AUTHOR AFTERWORD
INFINITE LIGHT: A PHOTOGRAPHIC MEDITATION ON TIBET
This book is my love letter to Tibet.
It is the reflection of my inner and outer journeys to this land and a very personal impressionistic view of what it feels like to be in Tibet. It is also a social and political statement and another cry for awareness about what is being irrevocably lost.
I had always wanted to go to Tibet and finally ventured there in May of 2007. Like many others, I was familiar with images of Tibet and the vibrant palette of colors and vast clarity of details that are evident due to the region’s dryness and high altitude.
Up until that point, most of my personal photography was in black and white, but in Tibet I chose to photograph with the last of the Kodachrome film. I knew that the deep reds of the monasteries, and monks’ and nuns’ robes, would sing with this medium, but that the subtle colors of the stones and landscape would be tonally quiet. And, this film rendered the truest photographic black. It is this contradiction and duality that I continually search for and respond to visually, as I believe that they are the seen metaphors for all that exists.
Before I left on my journey, I had what I can only describe as a vision, which was to create a linear visual sentence of images that would unfold in a color sequence akin to the colors of Tibetan prayer flags. Nothing like this had ever occurred for me; typically I am reactive to my environment as a starting place for my work.

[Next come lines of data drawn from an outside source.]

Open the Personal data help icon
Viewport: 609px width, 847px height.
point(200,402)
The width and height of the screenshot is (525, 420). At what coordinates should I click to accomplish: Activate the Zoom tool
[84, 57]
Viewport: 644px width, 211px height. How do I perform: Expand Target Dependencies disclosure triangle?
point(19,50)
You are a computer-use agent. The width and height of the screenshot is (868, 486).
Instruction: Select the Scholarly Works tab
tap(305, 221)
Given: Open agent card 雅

After that first trip, which garnered half of the images for my project, I was almost homesick with longing to return to Tibet. I was scheduled to go in May of 2008, but after the uprising in March of that year, Tibet was off-limits to tourists and I had to postpone my trip. I finally made it back in September of 2010 and completed the photography for what I consider to be this photographic meditation.

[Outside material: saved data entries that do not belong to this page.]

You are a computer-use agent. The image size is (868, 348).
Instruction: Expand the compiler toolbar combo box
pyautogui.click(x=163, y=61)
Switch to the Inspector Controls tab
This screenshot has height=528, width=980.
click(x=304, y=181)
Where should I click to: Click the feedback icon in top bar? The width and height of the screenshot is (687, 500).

For the first five months of 2011, I spent countless mornings sequencing the images. Working in a meditative state for an hour or two at a time, I placed the photographs in pairs on tall boards and walked around them over and over again in order to feel how they unfolded visually. When I stumbled on a gap in the sequence, I re-edited all of the film from both trips, searching for an image to bridge the flow of the photographs. This book encompasses that completed sequence.